Bingol Hakan, Cingoz Faruk, Yilmaz Ahmet Turan, Yasar Mehmet, Tatar Harun
Department of Cardiovascular Surgery and Neurosurgery, Gulhane Military Medical Academy, Etlik, Ankara, Turkey.
J Neurosurg. 2004 Mar;100(3 Suppl Spine):249-53. doi: 10.3171/spi.2004.100.3.0249.
Vascular complications related to lumbar disc operations are rare but extremely fatal conditions. The authors analyzed data retrospectively obtained in 13 patients with vascular complications that occurred during lumbar disc operations performed between January 1990 and January 2002.
One patient underwent an L5-S1 procedure and the remaining underwent L4-5 surgery. Missed injuries, which were found during the late postoperative period, included pseudoaneurysm in four cases and an arteriovenous fistula in one. In all cases except one in which complication occurred early in the postoperative period, the retroperitoneal area was reached via a transperitoneal approach. In eight patients with complications occurring early in the postoperative period. Dacron graft was placed in four with arterial injuries and saphenous vein graft in one. In three cases of arterial injury and five of venous injury, the lesion was repaired using the primer suture technique. The most commonly affected vessels were left common iliac arteries (76.9%) and left common iliac vein (30.8%). In eight early cases, shock or preshock due to hemorrhage developed during the early phase. During the late postoperative period, graft-related infection occurred in two cases in which Dacron graft was placed, and axillofemoral extraanatomical bypass surgery was later performed. There was no surgery-related death. During a mean follow-up period of 5.6 years, none of the patients suffered any problems related to vascular injury.

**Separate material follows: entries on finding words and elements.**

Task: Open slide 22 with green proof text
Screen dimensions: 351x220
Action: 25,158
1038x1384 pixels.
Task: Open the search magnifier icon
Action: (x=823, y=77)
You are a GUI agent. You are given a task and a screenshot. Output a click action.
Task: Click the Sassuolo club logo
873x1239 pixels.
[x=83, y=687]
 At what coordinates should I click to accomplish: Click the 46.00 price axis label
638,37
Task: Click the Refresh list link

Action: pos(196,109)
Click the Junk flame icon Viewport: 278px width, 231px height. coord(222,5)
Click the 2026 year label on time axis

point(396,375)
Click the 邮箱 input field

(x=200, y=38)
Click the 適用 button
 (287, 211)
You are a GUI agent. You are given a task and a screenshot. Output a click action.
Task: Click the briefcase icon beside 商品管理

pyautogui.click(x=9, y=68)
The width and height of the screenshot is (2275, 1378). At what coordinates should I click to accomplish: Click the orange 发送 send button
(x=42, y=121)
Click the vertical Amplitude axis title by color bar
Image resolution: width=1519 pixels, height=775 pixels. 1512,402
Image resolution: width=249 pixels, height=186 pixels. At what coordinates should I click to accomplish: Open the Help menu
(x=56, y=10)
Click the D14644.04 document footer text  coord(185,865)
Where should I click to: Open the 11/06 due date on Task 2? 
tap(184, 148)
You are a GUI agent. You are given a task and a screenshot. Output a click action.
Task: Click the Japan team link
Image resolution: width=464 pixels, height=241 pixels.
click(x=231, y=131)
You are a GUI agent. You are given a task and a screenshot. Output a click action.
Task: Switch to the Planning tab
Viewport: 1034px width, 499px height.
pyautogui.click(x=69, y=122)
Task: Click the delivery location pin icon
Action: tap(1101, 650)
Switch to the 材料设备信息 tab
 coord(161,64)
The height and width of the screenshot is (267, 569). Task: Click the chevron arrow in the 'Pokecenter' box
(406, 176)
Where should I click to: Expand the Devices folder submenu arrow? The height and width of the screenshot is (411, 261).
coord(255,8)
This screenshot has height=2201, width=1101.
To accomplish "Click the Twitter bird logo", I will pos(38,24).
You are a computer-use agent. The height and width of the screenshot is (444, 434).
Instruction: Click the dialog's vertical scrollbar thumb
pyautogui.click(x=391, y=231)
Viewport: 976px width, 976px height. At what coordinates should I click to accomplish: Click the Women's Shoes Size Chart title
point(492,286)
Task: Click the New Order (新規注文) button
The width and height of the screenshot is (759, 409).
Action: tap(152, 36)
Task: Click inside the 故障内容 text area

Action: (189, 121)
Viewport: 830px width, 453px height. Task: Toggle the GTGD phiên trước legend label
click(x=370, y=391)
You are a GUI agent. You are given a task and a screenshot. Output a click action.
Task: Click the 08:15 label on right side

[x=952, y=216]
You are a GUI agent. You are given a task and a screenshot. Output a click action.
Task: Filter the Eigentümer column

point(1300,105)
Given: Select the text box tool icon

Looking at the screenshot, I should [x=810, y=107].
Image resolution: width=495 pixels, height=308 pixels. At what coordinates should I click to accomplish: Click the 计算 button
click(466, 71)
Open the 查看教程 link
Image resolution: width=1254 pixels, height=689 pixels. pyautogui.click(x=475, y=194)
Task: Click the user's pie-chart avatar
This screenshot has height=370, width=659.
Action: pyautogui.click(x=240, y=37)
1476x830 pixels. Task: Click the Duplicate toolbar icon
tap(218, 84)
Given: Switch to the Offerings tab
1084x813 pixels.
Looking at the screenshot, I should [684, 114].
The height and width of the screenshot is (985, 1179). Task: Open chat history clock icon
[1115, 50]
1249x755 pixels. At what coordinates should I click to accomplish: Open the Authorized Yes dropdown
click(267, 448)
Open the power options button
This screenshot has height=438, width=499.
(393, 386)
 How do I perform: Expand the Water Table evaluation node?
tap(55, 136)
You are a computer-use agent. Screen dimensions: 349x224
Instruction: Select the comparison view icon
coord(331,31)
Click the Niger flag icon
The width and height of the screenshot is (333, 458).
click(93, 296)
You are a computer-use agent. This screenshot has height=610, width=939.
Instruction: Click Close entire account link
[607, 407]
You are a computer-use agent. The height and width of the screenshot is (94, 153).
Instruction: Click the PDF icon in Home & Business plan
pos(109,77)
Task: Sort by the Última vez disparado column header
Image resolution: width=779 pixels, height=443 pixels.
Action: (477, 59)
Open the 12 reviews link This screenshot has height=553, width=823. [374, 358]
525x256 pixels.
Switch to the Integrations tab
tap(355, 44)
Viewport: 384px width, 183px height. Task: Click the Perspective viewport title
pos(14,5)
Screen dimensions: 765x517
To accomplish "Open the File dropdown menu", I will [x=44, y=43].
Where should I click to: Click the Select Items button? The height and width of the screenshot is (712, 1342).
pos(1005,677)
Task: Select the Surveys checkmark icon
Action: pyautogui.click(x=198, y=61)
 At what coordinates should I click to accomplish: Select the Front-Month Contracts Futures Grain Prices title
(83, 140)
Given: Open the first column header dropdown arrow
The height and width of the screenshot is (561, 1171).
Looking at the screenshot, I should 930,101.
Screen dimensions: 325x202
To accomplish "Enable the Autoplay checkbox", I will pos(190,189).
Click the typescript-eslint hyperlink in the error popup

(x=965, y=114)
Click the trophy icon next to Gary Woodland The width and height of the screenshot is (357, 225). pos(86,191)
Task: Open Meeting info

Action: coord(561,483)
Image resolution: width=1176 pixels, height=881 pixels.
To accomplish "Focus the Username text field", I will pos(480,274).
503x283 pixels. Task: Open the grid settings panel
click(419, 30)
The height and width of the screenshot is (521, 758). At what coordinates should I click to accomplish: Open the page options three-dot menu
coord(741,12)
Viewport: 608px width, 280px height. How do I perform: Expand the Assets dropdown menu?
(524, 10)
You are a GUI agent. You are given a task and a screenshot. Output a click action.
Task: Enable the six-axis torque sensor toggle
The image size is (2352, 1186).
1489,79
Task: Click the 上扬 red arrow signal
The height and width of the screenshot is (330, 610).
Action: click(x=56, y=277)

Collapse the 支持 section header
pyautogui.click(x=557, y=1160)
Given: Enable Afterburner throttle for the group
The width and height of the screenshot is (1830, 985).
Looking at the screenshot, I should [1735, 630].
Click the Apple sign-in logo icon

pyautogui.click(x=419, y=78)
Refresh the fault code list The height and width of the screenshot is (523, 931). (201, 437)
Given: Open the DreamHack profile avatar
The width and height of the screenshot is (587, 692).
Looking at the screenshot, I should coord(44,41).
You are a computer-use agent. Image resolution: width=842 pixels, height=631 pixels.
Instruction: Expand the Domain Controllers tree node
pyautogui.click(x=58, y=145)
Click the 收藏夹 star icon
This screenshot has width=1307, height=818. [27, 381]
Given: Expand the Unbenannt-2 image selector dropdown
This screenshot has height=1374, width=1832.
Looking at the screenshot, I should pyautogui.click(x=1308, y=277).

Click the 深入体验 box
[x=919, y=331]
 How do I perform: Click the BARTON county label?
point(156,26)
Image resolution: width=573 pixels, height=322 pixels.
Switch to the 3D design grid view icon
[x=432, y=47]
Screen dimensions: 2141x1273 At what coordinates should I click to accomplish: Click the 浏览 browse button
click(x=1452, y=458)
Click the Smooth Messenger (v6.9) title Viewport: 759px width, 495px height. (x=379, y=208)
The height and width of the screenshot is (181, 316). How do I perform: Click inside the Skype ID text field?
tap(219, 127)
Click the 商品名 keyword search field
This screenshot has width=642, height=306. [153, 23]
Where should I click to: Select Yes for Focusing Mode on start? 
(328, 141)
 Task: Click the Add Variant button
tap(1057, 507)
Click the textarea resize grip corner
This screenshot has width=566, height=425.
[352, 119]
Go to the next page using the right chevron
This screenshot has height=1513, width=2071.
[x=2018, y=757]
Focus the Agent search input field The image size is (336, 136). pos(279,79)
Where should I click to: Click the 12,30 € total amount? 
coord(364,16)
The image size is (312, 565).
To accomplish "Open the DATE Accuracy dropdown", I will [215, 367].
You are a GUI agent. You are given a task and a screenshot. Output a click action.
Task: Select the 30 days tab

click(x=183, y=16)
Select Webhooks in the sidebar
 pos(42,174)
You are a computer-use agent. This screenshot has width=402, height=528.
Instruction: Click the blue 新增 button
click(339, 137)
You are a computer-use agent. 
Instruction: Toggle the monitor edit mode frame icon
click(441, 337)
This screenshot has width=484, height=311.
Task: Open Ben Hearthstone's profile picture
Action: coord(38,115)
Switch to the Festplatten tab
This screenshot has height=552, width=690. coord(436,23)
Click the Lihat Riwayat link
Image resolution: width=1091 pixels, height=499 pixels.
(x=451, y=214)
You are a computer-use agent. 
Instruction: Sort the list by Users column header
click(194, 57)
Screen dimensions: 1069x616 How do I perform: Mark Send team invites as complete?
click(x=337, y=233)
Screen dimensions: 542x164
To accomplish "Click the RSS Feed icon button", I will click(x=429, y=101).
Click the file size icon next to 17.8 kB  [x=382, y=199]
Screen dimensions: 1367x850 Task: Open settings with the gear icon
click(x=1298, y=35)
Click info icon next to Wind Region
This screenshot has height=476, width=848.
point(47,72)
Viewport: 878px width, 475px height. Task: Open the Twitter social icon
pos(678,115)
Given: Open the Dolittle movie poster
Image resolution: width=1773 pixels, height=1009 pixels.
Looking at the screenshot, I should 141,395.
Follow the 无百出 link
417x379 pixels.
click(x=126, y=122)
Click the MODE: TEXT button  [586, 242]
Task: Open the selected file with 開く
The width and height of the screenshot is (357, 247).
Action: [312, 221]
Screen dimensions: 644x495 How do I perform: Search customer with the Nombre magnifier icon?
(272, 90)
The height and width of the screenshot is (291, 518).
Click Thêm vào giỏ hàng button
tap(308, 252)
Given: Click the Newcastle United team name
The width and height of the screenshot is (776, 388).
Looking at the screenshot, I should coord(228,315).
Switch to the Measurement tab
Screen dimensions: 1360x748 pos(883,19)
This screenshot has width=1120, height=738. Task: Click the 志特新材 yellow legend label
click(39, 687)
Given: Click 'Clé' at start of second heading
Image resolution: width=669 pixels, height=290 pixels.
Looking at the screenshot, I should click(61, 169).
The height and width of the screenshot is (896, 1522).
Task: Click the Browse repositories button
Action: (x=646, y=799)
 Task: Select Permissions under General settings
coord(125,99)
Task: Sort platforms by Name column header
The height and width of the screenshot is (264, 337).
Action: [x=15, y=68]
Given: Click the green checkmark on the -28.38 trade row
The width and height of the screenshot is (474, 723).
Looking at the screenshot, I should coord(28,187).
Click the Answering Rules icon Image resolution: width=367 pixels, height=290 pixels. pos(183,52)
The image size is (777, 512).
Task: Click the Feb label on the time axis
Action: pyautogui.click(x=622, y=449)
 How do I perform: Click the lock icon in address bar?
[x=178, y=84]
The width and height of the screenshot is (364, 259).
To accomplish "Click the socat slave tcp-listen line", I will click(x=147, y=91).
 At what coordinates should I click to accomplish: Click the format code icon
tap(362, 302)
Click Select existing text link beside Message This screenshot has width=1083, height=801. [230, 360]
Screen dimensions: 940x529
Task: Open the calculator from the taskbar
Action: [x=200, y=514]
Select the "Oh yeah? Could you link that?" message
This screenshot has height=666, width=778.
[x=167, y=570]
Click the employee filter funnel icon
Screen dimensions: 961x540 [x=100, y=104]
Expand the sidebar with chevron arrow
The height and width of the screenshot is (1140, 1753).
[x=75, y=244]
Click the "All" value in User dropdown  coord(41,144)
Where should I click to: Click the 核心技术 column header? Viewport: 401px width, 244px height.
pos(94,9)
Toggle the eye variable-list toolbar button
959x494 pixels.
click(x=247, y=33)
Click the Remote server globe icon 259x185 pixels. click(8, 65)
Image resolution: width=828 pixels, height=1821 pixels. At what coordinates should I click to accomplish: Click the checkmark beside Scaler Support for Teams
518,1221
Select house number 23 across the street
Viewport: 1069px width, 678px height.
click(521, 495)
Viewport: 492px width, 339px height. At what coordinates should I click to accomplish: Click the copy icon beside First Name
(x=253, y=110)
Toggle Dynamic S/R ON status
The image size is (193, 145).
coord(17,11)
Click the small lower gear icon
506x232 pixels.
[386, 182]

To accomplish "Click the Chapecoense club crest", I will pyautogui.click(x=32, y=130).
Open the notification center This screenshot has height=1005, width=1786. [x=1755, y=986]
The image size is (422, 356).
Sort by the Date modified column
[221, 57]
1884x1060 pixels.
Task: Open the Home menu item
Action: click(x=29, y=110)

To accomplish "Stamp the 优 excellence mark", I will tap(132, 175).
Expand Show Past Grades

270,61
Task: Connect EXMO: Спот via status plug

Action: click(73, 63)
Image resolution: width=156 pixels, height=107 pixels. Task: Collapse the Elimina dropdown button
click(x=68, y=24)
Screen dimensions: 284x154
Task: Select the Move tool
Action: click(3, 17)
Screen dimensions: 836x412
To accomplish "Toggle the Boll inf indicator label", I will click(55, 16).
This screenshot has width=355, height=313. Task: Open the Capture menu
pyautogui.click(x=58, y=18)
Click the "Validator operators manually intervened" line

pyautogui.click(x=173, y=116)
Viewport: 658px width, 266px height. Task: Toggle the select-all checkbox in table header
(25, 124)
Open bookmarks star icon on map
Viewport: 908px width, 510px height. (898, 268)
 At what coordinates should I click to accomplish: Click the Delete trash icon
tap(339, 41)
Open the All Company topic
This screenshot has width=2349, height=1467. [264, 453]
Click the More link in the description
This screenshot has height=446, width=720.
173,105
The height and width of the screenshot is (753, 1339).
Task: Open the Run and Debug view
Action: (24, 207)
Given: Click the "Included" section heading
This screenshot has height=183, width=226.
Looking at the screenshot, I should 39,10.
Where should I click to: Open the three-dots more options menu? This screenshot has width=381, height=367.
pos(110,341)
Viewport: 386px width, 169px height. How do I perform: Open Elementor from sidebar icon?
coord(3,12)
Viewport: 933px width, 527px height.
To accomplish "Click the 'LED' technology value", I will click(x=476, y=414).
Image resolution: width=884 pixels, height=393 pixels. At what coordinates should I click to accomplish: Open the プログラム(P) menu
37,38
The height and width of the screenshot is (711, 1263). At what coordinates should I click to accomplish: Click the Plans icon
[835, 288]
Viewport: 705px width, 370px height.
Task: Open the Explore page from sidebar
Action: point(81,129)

Despite its low incidence, iatrogenic vascular injury related to lumbar disc surgery is a possible complication. During lumbar disc operations early diagnosis of vascular injuries and urgent transperitoneal surgery can save patients' lives.
与腰椎间盘手术相关的血管并发症罕见但极为致命。作者回顾性分析了1990年1月至2002年1月期间腰椎间盘手术中发生血管并发症的13例患者的数据。
1例患者接受了L5-S1手术,其余患者接受了L4-5手术。术后晚期发现的漏诊损伤包括4例假性动脉瘤和1例动静脉瘘。除1例术后早期发生并发症的病例外,所有病例均经腹膜途径进入腹膜后区域。8例术后早期发生并发症的患者中,4例动脉损伤患者置入了涤纶补片,1例患者置入了大隐静脉补片。3例动脉损伤和5例静脉损伤患者采用端端缝合技术修复病变。最常受累的血管是左髂总动脉(76.9%)和左髂总静脉(30.8%)。在8例早期病例中,早期因出血出现休克或休克前期。术后晚期,2例置入涤纶补片的患者发生了补片相关感染,随后进行了腋股解剖外旁路手术。无手术相关死亡。在平均5.6年的随访期内,所有患者均未出现与血管损伤相关的问题。
尽管腰椎间盘手术相关的医源性血管损伤发生率较低,但仍是一种可能的并发症。在腰椎间盘手术中,早期诊断血管损伤并紧急进行经腹膜手术可挽救患者生命。